Re: finding changed blocks using WAL scanning

From: Robert Haas <robertmhaas(at)gmail(dot)com>
To: Stephen Frost <sfrost(at)snowman(dot)net>
Cc: Michael Paquier <michael(at)paquier(dot)xyz>, Bruce Momjian <bruce(at)momjian(dot)us>, PostgreSQL Hackers <pgsql-hackers(at)lists(dot)postgresql(dot)org>
Subject: Re: finding changed blocks using WAL scanning
Date: 2019-04-20 20:21:52
Message-ID: CA+TgmoZLPZfmFDRGriec_dD-xVgs1j1N3=dHhg6GX13tdF-nMQ@mail.gmail.com
Views: Raw Message | Whole Thread | Download mbox | Resend email
Thread:
Lists: pgsql-hackers

On Sat, Apr 20, 2019 at 12:42 AM Stephen Frost <sfrost(at)snowman(dot)net> wrote:
> > Oh. Well, I already explained my algorithm for doing that upthread,
> > which I believe would be quite cheap.
> >
> > 1. When you generate the .modblock files, stick all the block
> > references into a buffer. qsort().
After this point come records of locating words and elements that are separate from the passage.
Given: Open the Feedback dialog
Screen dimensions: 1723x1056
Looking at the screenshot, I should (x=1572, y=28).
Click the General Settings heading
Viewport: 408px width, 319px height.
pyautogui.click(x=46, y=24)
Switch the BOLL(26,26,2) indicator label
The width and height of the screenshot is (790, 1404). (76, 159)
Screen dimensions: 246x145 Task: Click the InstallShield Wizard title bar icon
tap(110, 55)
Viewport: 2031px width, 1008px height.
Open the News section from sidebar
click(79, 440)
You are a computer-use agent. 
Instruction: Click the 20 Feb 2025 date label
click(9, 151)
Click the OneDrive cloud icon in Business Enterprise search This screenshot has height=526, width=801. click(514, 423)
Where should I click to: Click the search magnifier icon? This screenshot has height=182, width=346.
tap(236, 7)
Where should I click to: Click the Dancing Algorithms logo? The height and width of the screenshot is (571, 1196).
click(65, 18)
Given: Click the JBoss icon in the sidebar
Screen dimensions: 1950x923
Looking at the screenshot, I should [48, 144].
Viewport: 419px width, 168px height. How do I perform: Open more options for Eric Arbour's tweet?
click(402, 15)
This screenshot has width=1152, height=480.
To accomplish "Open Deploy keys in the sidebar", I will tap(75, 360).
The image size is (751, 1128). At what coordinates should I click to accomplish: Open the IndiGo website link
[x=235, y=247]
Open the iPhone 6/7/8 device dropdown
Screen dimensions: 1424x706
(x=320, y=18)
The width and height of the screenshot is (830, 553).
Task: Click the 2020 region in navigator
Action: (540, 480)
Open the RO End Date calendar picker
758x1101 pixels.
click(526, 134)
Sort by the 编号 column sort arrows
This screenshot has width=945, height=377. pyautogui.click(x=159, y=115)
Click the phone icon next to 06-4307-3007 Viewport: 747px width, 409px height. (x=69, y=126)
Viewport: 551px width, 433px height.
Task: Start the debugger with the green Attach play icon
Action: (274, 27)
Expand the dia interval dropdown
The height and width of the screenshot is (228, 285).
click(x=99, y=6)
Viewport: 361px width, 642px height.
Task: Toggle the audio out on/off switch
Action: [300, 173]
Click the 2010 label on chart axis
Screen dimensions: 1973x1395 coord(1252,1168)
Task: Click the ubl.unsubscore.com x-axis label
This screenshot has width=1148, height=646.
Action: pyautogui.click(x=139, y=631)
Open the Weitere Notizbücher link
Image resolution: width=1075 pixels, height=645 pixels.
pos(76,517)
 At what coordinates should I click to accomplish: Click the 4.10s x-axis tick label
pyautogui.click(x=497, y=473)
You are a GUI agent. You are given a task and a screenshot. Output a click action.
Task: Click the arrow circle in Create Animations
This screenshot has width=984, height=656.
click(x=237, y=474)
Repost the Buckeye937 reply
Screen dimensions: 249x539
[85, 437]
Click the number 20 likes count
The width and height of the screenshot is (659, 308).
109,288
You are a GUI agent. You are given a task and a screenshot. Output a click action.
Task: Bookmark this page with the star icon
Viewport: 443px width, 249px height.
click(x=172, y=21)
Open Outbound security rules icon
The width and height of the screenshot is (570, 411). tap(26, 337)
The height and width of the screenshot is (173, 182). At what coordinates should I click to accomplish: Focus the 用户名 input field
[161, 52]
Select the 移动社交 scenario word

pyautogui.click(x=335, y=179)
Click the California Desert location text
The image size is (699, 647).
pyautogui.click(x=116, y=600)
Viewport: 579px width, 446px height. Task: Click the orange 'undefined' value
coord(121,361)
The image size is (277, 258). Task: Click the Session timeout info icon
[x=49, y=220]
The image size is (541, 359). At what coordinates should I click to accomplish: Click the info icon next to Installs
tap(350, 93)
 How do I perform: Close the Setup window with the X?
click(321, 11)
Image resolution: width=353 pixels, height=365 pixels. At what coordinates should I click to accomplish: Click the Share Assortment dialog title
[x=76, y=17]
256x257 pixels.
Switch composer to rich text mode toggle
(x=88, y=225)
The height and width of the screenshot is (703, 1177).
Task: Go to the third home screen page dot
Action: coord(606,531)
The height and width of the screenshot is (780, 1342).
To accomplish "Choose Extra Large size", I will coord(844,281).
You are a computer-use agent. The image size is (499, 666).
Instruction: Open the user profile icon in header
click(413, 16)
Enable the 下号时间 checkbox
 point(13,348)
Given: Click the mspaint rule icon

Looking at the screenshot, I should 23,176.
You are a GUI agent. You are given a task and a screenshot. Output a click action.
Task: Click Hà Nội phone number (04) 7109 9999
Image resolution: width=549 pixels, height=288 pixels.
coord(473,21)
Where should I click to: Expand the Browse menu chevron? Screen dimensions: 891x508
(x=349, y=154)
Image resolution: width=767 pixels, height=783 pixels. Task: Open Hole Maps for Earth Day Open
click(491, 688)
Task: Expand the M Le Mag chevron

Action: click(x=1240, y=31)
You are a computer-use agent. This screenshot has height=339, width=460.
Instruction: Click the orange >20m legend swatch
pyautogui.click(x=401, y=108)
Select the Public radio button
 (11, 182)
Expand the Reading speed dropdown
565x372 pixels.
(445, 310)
Dedup. Write out in sorted
> > order.
>
> Having all of the block references in a sorted order does seem like it
> would help, but would also make those potentially quite a bit larger
> than necessary (I had some thoughts about making them smaller elsewhere
> in this discussion). That might be worth it though. I suppose it might
> also be possible to line up the bitmaps suggested elsewhere to do
> essentially a BitmapOr of them to identify the blocks changed (while
> effectively de-duping at the same time).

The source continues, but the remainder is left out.